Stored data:

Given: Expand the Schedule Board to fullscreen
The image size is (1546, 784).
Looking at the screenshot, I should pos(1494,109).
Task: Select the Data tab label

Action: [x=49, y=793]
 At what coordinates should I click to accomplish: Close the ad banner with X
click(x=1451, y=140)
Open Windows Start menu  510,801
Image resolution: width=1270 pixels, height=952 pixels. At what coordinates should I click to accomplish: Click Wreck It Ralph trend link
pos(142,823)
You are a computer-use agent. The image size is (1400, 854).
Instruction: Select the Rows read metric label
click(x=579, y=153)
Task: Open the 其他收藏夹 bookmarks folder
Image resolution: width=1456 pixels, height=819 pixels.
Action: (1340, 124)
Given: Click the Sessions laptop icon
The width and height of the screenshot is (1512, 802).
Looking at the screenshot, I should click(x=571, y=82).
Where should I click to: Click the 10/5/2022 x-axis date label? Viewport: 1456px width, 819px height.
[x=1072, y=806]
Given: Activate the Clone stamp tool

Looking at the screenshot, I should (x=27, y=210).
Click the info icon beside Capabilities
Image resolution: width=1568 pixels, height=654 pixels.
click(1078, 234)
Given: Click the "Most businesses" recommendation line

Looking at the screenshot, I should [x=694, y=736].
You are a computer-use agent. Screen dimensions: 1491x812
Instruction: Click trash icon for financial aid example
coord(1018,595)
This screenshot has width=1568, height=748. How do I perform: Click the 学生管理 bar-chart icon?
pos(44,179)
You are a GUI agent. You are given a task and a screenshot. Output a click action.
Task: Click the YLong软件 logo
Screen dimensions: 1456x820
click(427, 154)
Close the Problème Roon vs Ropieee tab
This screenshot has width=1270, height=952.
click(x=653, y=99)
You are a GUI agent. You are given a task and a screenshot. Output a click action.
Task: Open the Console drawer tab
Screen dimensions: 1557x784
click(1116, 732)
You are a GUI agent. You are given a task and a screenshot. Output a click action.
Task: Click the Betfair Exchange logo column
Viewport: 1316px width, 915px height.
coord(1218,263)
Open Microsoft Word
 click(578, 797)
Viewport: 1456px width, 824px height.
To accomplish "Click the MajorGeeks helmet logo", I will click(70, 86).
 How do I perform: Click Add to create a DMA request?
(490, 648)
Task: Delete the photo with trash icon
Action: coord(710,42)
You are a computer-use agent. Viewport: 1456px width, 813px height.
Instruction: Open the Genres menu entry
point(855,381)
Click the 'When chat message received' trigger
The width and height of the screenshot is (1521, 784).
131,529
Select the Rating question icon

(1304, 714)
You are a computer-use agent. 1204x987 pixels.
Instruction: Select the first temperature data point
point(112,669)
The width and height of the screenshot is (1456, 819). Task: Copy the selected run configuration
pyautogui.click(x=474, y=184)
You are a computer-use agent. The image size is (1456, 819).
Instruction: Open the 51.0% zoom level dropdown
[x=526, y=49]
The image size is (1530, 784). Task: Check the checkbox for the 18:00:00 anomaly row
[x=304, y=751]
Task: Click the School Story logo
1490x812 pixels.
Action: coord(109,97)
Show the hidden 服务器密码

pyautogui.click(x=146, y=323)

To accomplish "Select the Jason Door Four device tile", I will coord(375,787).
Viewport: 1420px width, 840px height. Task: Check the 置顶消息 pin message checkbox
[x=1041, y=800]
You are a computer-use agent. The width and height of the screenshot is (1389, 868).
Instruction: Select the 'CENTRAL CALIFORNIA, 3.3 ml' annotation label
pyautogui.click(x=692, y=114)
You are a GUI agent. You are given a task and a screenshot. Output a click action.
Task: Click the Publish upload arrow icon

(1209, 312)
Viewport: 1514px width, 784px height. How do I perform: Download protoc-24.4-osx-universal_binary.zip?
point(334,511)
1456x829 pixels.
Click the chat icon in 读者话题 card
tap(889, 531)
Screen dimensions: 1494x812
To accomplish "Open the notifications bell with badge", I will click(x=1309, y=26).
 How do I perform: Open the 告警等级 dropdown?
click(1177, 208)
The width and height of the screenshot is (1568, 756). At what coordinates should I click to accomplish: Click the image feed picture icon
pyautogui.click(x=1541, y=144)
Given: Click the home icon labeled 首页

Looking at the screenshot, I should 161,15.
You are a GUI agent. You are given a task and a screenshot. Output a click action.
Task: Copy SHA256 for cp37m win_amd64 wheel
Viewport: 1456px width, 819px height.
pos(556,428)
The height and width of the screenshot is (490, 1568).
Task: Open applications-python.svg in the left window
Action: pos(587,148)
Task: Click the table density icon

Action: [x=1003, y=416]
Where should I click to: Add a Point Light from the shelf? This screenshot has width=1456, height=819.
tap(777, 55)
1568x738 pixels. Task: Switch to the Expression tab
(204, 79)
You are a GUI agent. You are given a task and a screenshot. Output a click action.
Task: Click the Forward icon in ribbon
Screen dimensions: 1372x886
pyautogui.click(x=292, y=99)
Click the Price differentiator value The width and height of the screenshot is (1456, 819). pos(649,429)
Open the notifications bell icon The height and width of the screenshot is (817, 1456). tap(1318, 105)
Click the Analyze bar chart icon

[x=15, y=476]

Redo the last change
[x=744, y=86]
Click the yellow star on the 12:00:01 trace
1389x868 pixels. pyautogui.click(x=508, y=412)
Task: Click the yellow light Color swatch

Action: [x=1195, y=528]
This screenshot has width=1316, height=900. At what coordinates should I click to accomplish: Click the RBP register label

• Task item
Give the data back in full, matching it character for character.

• Written reply
Given: Expand the Schedule Board to fullscreen
The image size is (1546, 784).
Looking at the screenshot, I should pos(1494,109).
Task: Select the Data tab label

Action: [x=49, y=793]
 At what coordinates should I click to accomplish: Close the ad banner with X
click(x=1451, y=140)
Open Windows Start menu  510,801
Image resolution: width=1270 pixels, height=952 pixels. At what coordinates should I click to accomplish: Click Wreck It Ralph trend link
pos(142,823)
You are a computer-use agent. The image size is (1400, 854).
Instruction: Select the Rows read metric label
click(x=579, y=153)
Task: Open the 其他收藏夹 bookmarks folder
Image resolution: width=1456 pixels, height=819 pixels.
Action: (1340, 124)
Given: Click the Sessions laptop icon
The width and height of the screenshot is (1512, 802).
Looking at the screenshot, I should click(x=571, y=82).
Where should I click to: Click the 10/5/2022 x-axis date label? Viewport: 1456px width, 819px height.
[x=1072, y=806]
Given: Activate the Clone stamp tool

Looking at the screenshot, I should (x=27, y=210).
Click the info icon beside Capabilities
Image resolution: width=1568 pixels, height=654 pixels.
click(1078, 234)
Given: Click the "Most businesses" recommendation line

Looking at the screenshot, I should [x=694, y=736].
You are a computer-use agent. Screen dimensions: 1491x812
Instruction: Click trash icon for financial aid example
coord(1018,595)
This screenshot has width=1568, height=748. How do I perform: Click the 学生管理 bar-chart icon?
pos(44,179)
You are a GUI agent. You are given a task and a screenshot. Output a click action.
Task: Click the YLong软件 logo
Screen dimensions: 1456x820
click(427, 154)
Close the Problème Roon vs Ropieee tab
This screenshot has width=1270, height=952.
click(x=653, y=99)
You are a GUI agent. You are given a task and a screenshot. Output a click action.
Task: Open the Console drawer tab
Screen dimensions: 1557x784
click(1116, 732)
You are a GUI agent. You are given a task and a screenshot. Output a click action.
Task: Click the Betfair Exchange logo column
Viewport: 1316px width, 915px height.
coord(1218,263)
Open Microsoft Word
 click(578, 797)
Viewport: 1456px width, 824px height.
To accomplish "Click the MajorGeeks helmet logo", I will click(70, 86).
 How do I perform: Click Add to create a DMA request?
(490, 648)
Task: Delete the photo with trash icon
Action: coord(710,42)
You are a computer-use agent. Viewport: 1456px width, 813px height.
Instruction: Open the Genres menu entry
point(855,381)
Click the 'When chat message received' trigger
The width and height of the screenshot is (1521, 784).
131,529
Select the Rating question icon

(1304, 714)
You are a computer-use agent. 1204x987 pixels.
Instruction: Select the first temperature data point
point(112,669)
The width and height of the screenshot is (1456, 819). Task: Copy the selected run configuration
pyautogui.click(x=474, y=184)
You are a computer-use agent. The image size is (1456, 819).
Instruction: Open the 51.0% zoom level dropdown
[x=526, y=49]
The image size is (1530, 784). Task: Check the checkbox for the 18:00:00 anomaly row
[x=304, y=751]
Task: Click the School Story logo
1490x812 pixels.
Action: coord(109,97)
Show the hidden 服务器密码

pyautogui.click(x=146, y=323)

To accomplish "Select the Jason Door Four device tile", I will coord(375,787).
Viewport: 1420px width, 840px height. Task: Check the 置顶消息 pin message checkbox
[x=1041, y=800]
You are a computer-use agent. The width and height of the screenshot is (1389, 868).
Instruction: Select the 'CENTRAL CALIFORNIA, 3.3 ml' annotation label
pyautogui.click(x=692, y=114)
You are a GUI agent. You are given a task and a screenshot. Output a click action.
Task: Click the Publish upload arrow icon

(1209, 312)
Viewport: 1514px width, 784px height. How do I perform: Download protoc-24.4-osx-universal_binary.zip?
point(334,511)
1456x829 pixels.
Click the chat icon in 读者话题 card
tap(889, 531)
Screen dimensions: 1494x812
To accomplish "Open the notifications bell with badge", I will click(x=1309, y=26).
 How do I perform: Open the 告警等级 dropdown?
click(1177, 208)
The width and height of the screenshot is (1568, 756). At what coordinates should I click to accomplish: Click the image feed picture icon
pyautogui.click(x=1541, y=144)
Given: Click the home icon labeled 首页

Looking at the screenshot, I should 161,15.
You are a GUI agent. You are given a task and a screenshot. Output a click action.
Task: Copy SHA256 for cp37m win_amd64 wheel
Viewport: 1456px width, 819px height.
pos(556,428)
The height and width of the screenshot is (490, 1568).
Task: Open applications-python.svg in the left window
Action: pos(587,148)
Task: Click the table density icon

Action: [x=1003, y=416]
Where should I click to: Add a Point Light from the shelf? This screenshot has width=1456, height=819.
tap(777, 55)
1568x738 pixels. Task: Switch to the Expression tab
(204, 79)
You are a GUI agent. You are given a task and a screenshot. Output a click action.
Task: Click the Forward icon in ribbon
Screen dimensions: 1372x886
pyautogui.click(x=292, y=99)
Click the Price differentiator value The width and height of the screenshot is (1456, 819). pos(649,429)
Open the notifications bell icon The height and width of the screenshot is (817, 1456). tap(1318, 105)
Click the Analyze bar chart icon

[x=15, y=476]

Redo the last change
[x=744, y=86]
Click the yellow star on the 12:00:01 trace
1389x868 pixels. pyautogui.click(x=508, y=412)
Task: Click the yellow light Color swatch

Action: [x=1195, y=528]
This screenshot has width=1316, height=900. At what coordinates should I click to accomplish: Click the RBP register label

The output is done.